Backer was "the key to bringing all the parties together to make the program possible," Alvord said.

Kurt Johnson, senior attorney and program director for the nonprofit Save the Sound and Connecticut Fund for the Environment in New Haven, agreed that storm water runoff is now the Sound's biggest pollution problem. He also said Backer's contributions to reducing that pollution have been considerable.

"Terry (Backer) has been an incredible advocate and has had a very significant impact on making the Sound cleaner," said Johnson. "No one has devoted more time and energy to cleaning the Sound."

But echoing the sentiments of Alvord and Backer, Johnson said one of the biggest challenges is stopping water runoff and littering.

"What has shocked us is how many plastic bags are ending up in the Sound," said Johnson. "Our volunteers picked up 14,000 bags over the past two years, and that means there are hundreds of thousands of them actually out there. It's a huge problem, and we need to make this a top priority."

Removing potential sewage from May to October from private boats is also among the Soundkeeper's biggest priorities. The "Pump-Out" program, in which Soundkeeper vessels pump out sewage from recreational boats at marinas from City Island to Westport, prevents tons of raw sewage from being dumped into the Sound. "I like to say we pump out to keep the poop out," Backer said.

Soundkeeper vessels are equipped to transport sewage to water treatment plants. Backer said about 3,000 private boats participate in the free program, which he estimated transports more than 2,000 tanks of sewage annually to water treatment plants.

"It has a big impact. One recreational vessel releasing sewage has a bigger impact than a municipality of 10,000 people because the waste and its bacteria rapidly multiply when dumped from a private boat directly into the water," Backer said.

Backer said the program is made possible with a U.S. Fish & Wildlife contract administered by the state DEEP. The $140,000 annual program is 75 percent federally funded.

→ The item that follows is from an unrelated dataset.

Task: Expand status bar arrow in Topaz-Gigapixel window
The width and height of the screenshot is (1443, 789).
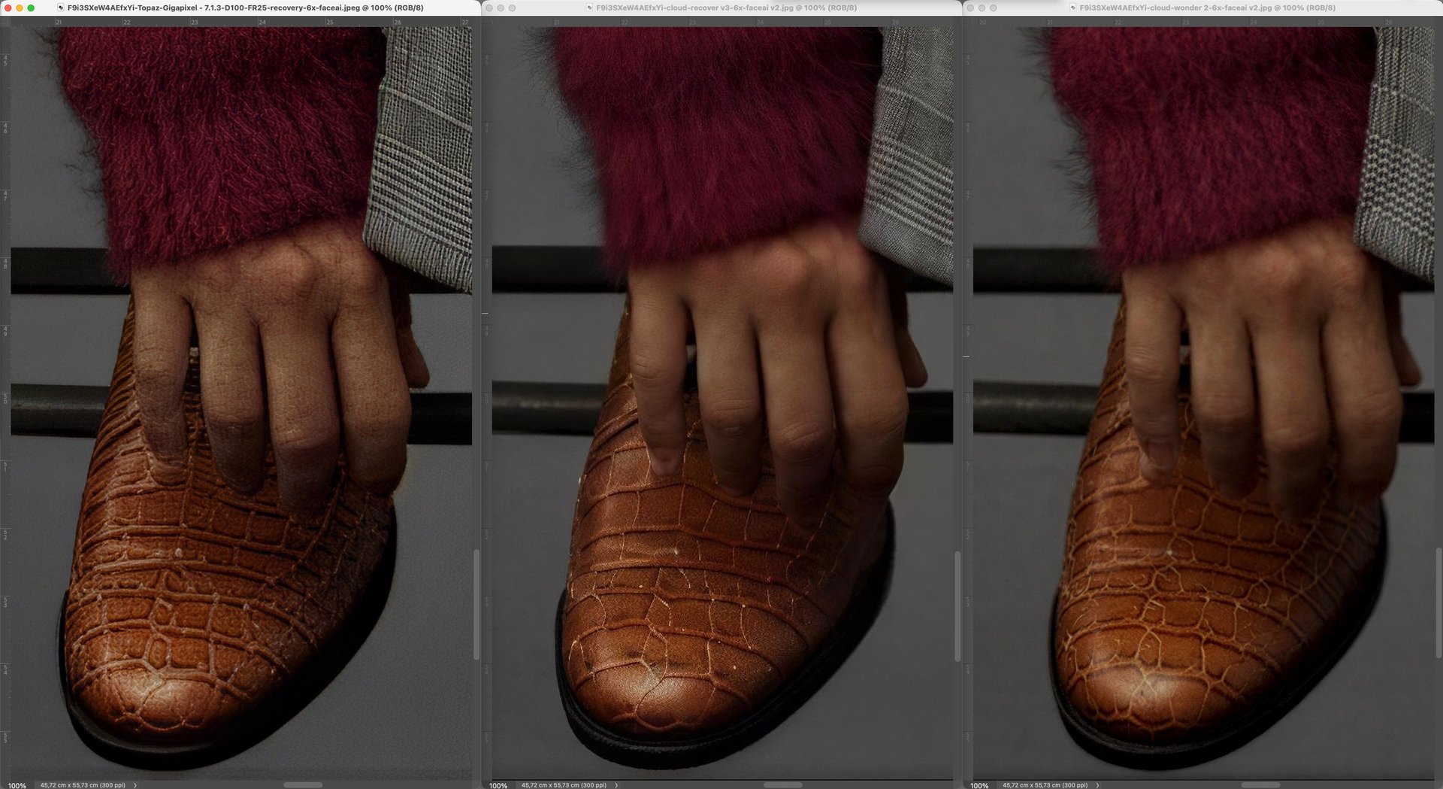Action: click(135, 784)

Looking ahead, Backer said he intends to start training someone to take over his job. "I won't be around forever," said Backer, 57. "But the work must go on forever.

"Here in Connecticut, we don't have the Grand Canyon. We don't have Yosemite National Park. But our treasure is Long Island Sound, and we have to keep working to make it so clean ... that someday no one will ever remember it was polluted."